Four senior officials for rights group Adhoc and a top election official, who have been imprisoned for six months over bribery charges, face an additional six months in provisional detention after court officials decided on Thursday to take additional time to investigate the case.
Critics say the Phnom Penh Municipal Court has had plenty of time to vet the case, however, and is compromising the officials’ rights to a fair and quick trial by intentionally lengthening the investigation period.

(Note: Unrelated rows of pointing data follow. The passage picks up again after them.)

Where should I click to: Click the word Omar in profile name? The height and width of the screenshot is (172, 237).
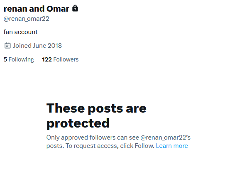coord(58,9)
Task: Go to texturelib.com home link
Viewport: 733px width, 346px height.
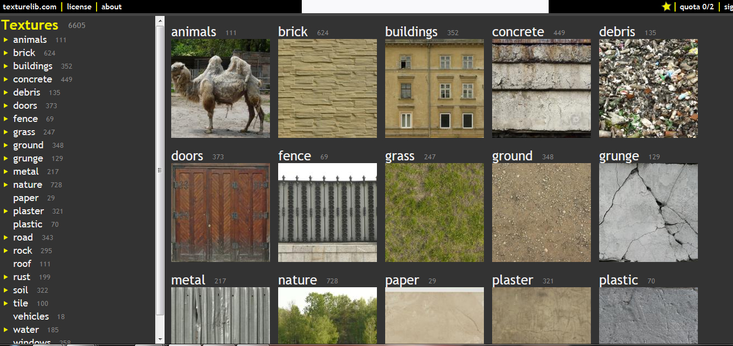Action: coord(29,7)
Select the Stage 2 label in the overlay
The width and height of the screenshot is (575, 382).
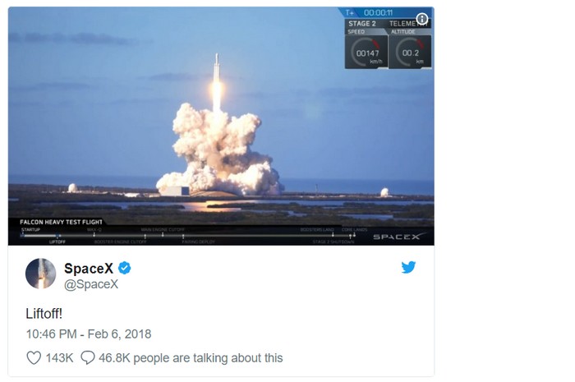362,24
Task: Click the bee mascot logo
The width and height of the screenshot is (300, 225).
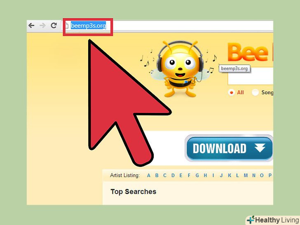Action: click(x=180, y=69)
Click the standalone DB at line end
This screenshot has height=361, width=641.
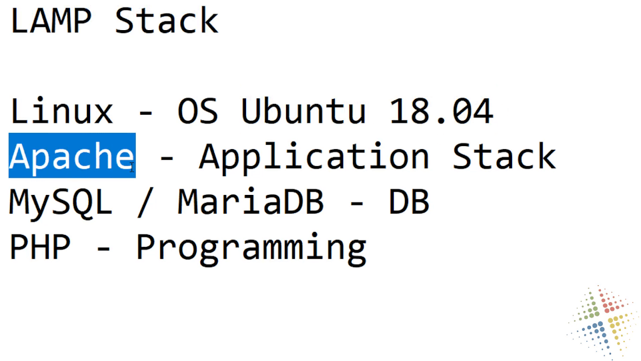[409, 202]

Adhoc’s head of monitoring Ny Sokha, his deputies Nay Vanda and Yi Soksan, and senior investigator Lim Mony were charged in May for allegedly bribing the mistress of CNRP Vice President Kem Sokha to deny the affair. Ny Chakrya, deputy secretary-general of the National Election Committee, was at the same time charged as an accomplice to bribery.
Investigating Judge Theam Chan Piseth “decided to extend” the investigation on Thursday, deputy prosecutor Kuchll Kimlong said, adding that he did not know the reasoning. Court spokesman Ly Sophana declined to comment.

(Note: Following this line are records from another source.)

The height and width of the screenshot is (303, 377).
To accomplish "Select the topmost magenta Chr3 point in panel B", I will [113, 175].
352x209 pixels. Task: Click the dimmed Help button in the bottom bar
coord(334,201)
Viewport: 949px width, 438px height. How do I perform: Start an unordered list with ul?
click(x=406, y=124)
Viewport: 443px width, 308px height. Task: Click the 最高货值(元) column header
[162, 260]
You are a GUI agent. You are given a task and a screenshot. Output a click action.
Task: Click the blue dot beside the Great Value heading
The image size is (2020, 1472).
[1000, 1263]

According to Sam Sokong, the lawyer representing Mr. Chakrya, the judge provided two reasons.
“First, some witnesses have not come for questioning yet and were delayed,” he said. “Second, some witnesses already gave their testimonies, and they were not clear.”

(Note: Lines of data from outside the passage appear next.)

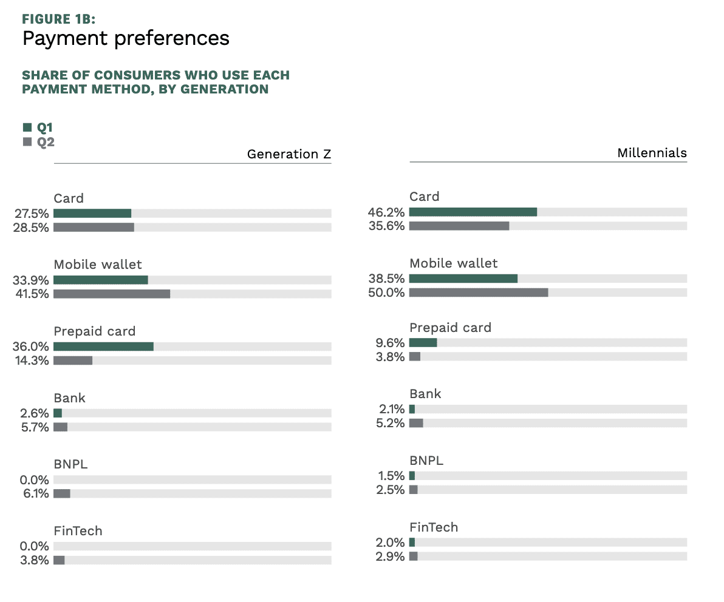Click the 46.2% label under Millennials

[386, 212]
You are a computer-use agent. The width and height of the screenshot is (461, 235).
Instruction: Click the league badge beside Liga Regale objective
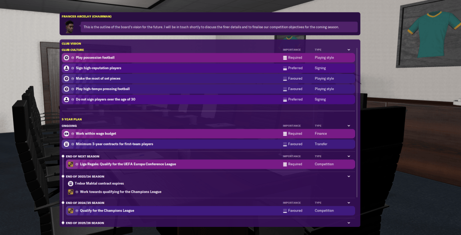click(x=71, y=164)
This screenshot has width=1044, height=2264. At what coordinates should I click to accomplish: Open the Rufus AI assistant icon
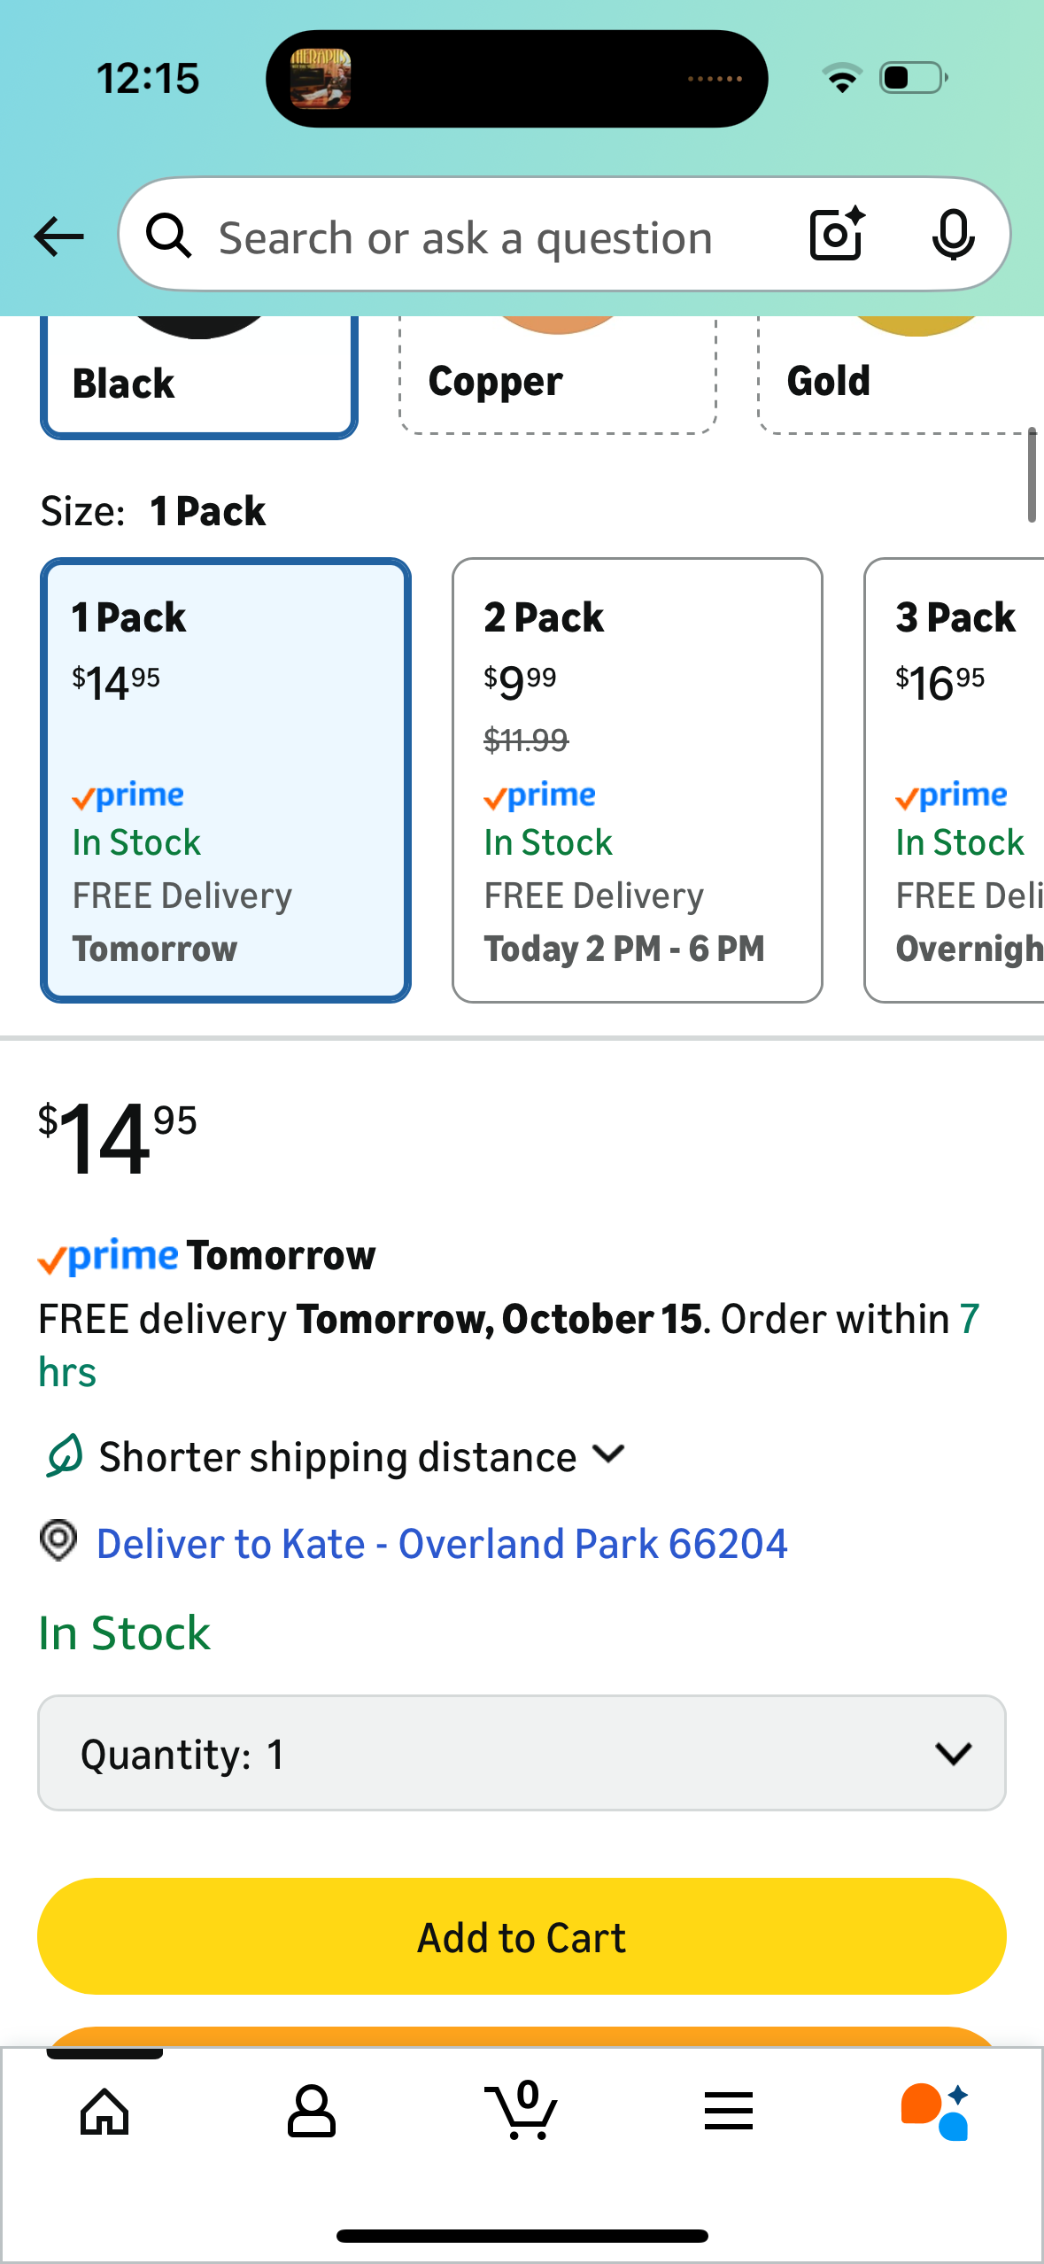935,2112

But, Mr. Sokong said, the extension was unnecessary.
“During the six months of pretrial detention, the investigating judge did not try, and the court did not investigate according to the set time,” he said. “Six months of detention should be enough.”
Mr. Sokong said the legal rights of the five were being abused.
“If the investigating judge cannot find the evidence to inculpate them, the investigating judge has to use his discretion to drop the charges or acquit them of the charges,” he said.
Mr. Sokong conceded that the judge legally had 18 months to investigate the felony charges, but said this timeframe was unnecessary as “this case is not complicated.”
The lawyers for all five defendants plan to appeal the decision, he added.
The charges are believed to stem from $204 given to Khem Chandaraty, the alleged mistress of Mr. Sokha, while Adhoc was representing her during questioning over the case. Ms. Chandaraty, who worked at a barber shop frequented by Mr. Sokha, eventually admitted to the affair.
Human rights groups and activists launched a “Black Monday” campaign after the Adhoc officials and Mr. Chakrya were arrested, calling on supporters to wear all black and take to the streets in protest of their imprisonment. However, the government said the campaign amounted to an urban rebellion, and regularly arrested those taking part.
Though a small group of anti-eviction activists have continued to hold demonstrations on some Mondays, the groups who helped launch the campaign have retreated to online activism, launching a social media campaign around the hashtag #Freethe5KH.
Eang Vuthy, executive director of the NGO Equitable Cambodia, called on the courts to hold a trial or, at the very least, give a clear explanation of what was taking so long.
“The court has to justify that—why they have detained them for another six months—and provide a clear justification to the public,” he said. “Otherwise, people’s rights might be violated—the right to a fair trial; the right to be considered innocent until the judge rules in the case.”
As he was escorted from the courtroom, however, Mr. Vanda of Adhoc said the court’s decisions were inconsequential.
“Being released or not released is not too important,” he said. “The most important thing is going together to register to vote.”
“We would like to appeal to all Cambodian people both in the country and outside the country to get registered to vote and try their best to make positive change.”